*Given text*.
-=-=-
Progroup demonstrated that issuers gaining flexibility will eventually seek to take advantage of it. The covenants for the issuer’s existing €150 million of senior secured FRNs due 2024 issued last year included additional flexibility for it to refinance its outstanding holdco PIK notes, which it utilized this month. We noted in a Market Alert published in connection with last year’s deal that while the covenants were being marketed by the syndicate as “similar” to the issuer’s prior deal, in reality the issuer had incorporated new uncapped capacity in the Restricted Payments covenant that would allow proceeds from a future debt offering to fully repay its holdco PIK notes. Without that provision, Progroup would have had to use other sources of Restricted Payments capacity or request consent from bondholders to take out the holdco PIK notes. 

In another refinancing transaction, Softbank launched an exchange offer and consent solicitation to refinance bonds issued in 2015. In exchange for 100 bps, bondholders were asked to relinquish certain protections against structural subordination, allow for more scope for value loss through Restricted Payments, and reduce the downside protection afforded by the Change of Control provisions, amongst other things. The new terms would also facilitate a potential listing of Softbank Corp., resulting in the potential loss of credit support. We urged investors to consider whether the consent fee was sufficient to compensate bondholders for these increased risks. 

KCA Deutag also launched a consent solicitation to facilitate financing for its acquisition of certain assets of Dalma Energy. Noteholders were asked for their consent to dilution of their existing collateral by providing the issuer with an additional $425 million in secured debt capacity to execute the acquisition. The five-day time period for consenting was in line with other consent solicitations that have come to market over the last few months, but seemed unreasonably short in the context of what investors were being asked to consider. Could five days be considered sufficient time for bondholders to analyze the nature of the assets being acquired, whether the transaction would be value accretive to an extent sufficient to justify the dilution of their existing collateral, and whether the 25 bps consent fee was sufficient to compensate them for the flexibility provided to the issuer? We wrote a report describing what the capital structure would look like before and after the proposed amendments came into effect to assist investors in their analysis.
-=-=-
*Work required*. Quote the passage from the bond covenant commentary above that opens with the words containing "In another refinancing" and closes with "these increased risks.".

*Source material*.
-=-=-
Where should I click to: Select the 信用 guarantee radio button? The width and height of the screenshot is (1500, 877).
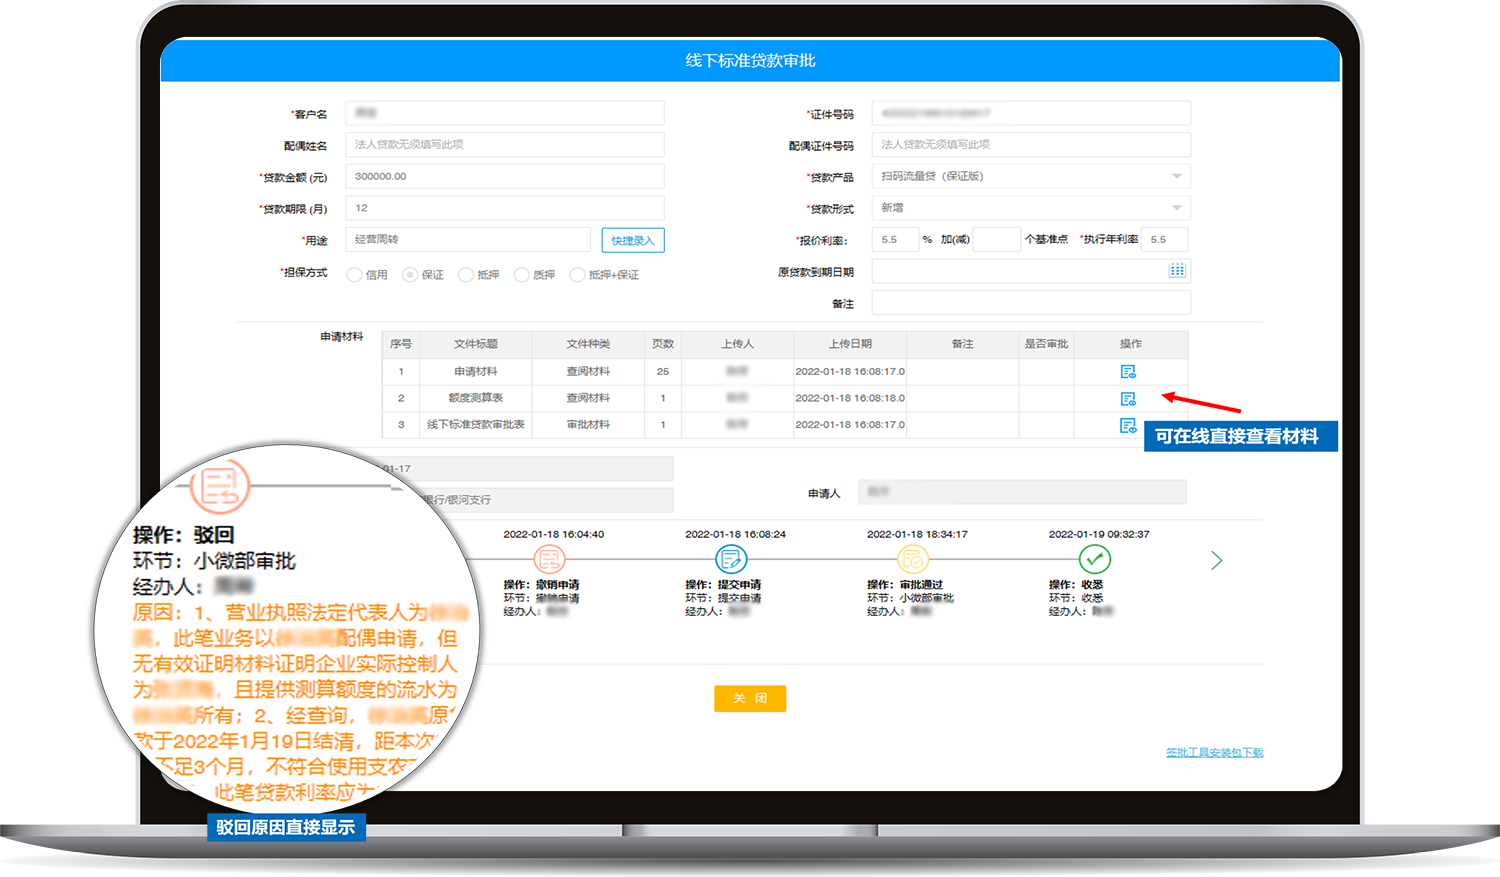click(354, 273)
-=-=-
*Response to this task*.
In another refinancing transaction, Softbank launched an exchange offer and consent solicitation to refinance bonds issued in 2015. In exchange for 100 bps, bondholders were asked to relinquish certain protections against structural subordination, allow for more scope for value loss through Restricted Payments, and reduce the downside protection afforded by the Change of Control provisions, amongst other things. The new terms would also facilitate a potential listing of Softbank Corp., resulting in the potential loss of credit support. We urged investors to consider whether the consent fee was sufficient to compensate bondholders for these increased risks.